Portanto, esses princípios não devem ser tomados a partir de sua interpretação literal, mas a partir de seu aspecto simbólico. O corpo desenvolve seu próprio vinho. É o néctar secretado pelo bindu-cakra e através de práticas como a khecarī-mudrā, os bandhas e outras mudrās podemos aprender a transmutar esse néctar. Este é o conceito de vinho.

O conceito de peixe se relaciona ao conceito do prāṇāyāma. O Tantra diz que apenas dois peixes têm de ser domados. Quem são esses dois peixes? A respiração e o prāṇa nos canais iḍā e piṅgalā. O controle da respiração e do prāṇa é considerado uma refeição cujo prato principal é peixe.

Assim, coisas diferentes foram explicadas no Tantra. Os aspectos práticos reais, como a relação sexual, o consumo de vinho ou de carne na nossa ignorância, dizemos que fazem parte do Tantra, pois não somos capazes de compreender o significado exotérico. Se, no entanto, olhamos sobre o ponto de vista espiritual, concluímos que o processo vāmācāra é completamente meditativo.

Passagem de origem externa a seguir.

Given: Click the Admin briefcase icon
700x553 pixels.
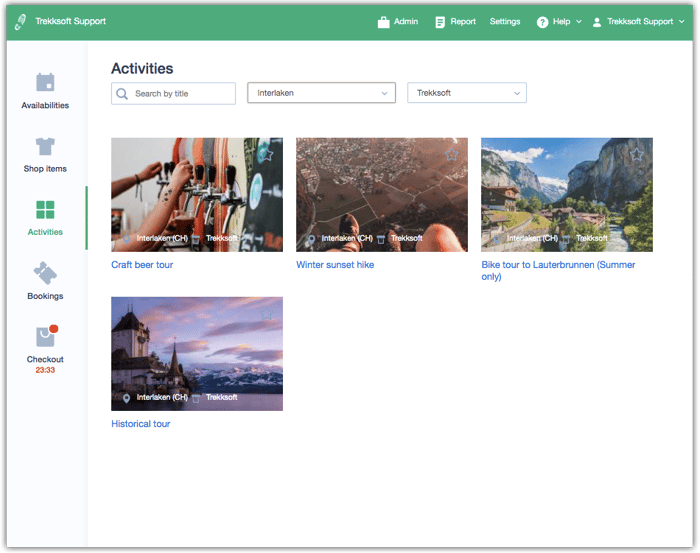Looking at the screenshot, I should click(x=383, y=22).
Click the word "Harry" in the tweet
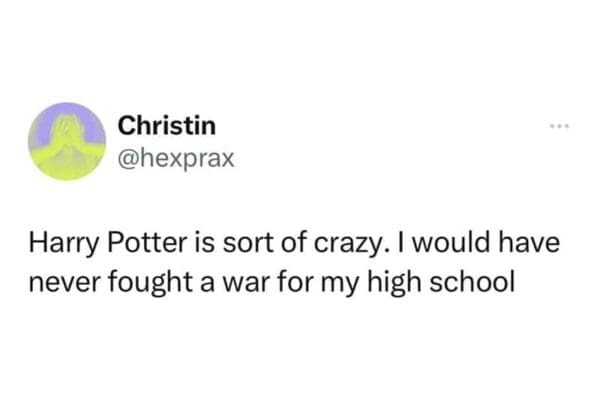 click(x=56, y=242)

Então, Tantra, no meu entender, não é senão uma experiência direta das realidades da vida. É preciso tentar, inicialmente, analisar e compreender a tradição de que estes sistemas de pensamento vieram e o que eles estão tentando nos dizer, depois comparar isso com as condições e situações modernas: «será que é realmente válido?» «meu entendimento está correto?» «o entendimento do autor está correto e é verdadeiro?» Por um lado nós estamos dizendo que a fim de evoluir espiritualmente precisamos ter controle da mente, o que levará a alguma transformação e transmutação das tendências básicas ou vṛttis. Por outro lado, estamos dizendo que consumir vinho é ótimo; sendo ele tamásico, tudo bem, o bom mesmo é nos tornarmos pessoas tamásicas etc.

O Tantra enfatiza a consciência experiencial e não uma disciplina imposta, rígida e idealista. Outros sistemas de pensamento enfatizam uma disciplina assim com a esperança de que, se as suas convicções são fortes, então no decorrer do tempo você será capaz de transcender os vṛttis da vida. Se o saṅkalpa-śakti «o poder da resolução», o iccha-śakti «a força de vontade» e o kriyā-śakti «o poder da ação» são fortes, então as coisas podem ser modificadas. O desejo pode estar lá, mas se essas forças não são fortes e poderosos, então essa necessidade torna-se simplesmente um desejo, como tudo na vida.